* _Directions_:
Of the entries below, copy only those lines that contain the word "computer".

* _Exercise inputs_:
☆ ☆ ☆
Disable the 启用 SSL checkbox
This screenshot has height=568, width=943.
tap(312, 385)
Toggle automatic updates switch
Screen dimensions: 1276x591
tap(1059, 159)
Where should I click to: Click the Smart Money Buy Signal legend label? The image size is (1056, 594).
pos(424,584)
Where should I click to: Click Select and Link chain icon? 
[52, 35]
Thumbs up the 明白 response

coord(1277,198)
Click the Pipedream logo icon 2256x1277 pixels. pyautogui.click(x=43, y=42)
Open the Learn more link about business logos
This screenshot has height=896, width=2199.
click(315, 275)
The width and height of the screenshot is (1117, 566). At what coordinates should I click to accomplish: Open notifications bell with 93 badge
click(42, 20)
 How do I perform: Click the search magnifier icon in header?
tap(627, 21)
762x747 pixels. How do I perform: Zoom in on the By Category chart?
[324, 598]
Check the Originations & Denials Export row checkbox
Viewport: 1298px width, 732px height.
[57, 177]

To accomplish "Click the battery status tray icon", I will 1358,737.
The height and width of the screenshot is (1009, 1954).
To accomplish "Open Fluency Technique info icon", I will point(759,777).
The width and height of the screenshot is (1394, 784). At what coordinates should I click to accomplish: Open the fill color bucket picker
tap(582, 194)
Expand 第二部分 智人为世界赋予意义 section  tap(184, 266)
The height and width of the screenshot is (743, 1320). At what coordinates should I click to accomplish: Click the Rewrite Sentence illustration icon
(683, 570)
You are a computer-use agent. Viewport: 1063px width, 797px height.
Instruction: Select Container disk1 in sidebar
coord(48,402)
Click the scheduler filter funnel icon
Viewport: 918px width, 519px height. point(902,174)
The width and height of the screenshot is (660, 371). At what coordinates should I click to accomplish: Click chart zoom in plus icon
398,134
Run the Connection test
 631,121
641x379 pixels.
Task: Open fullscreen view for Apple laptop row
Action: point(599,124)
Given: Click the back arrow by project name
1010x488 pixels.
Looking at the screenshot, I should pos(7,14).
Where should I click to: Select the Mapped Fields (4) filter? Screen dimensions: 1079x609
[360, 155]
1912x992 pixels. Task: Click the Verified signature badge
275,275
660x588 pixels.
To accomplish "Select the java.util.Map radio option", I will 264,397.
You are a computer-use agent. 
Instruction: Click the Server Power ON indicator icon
☆ ☆ ☆
* _Solution to the problem_:
You are a computer-use agent. Viewport: 1063px width, 797px height.
You are a computer-use agent. 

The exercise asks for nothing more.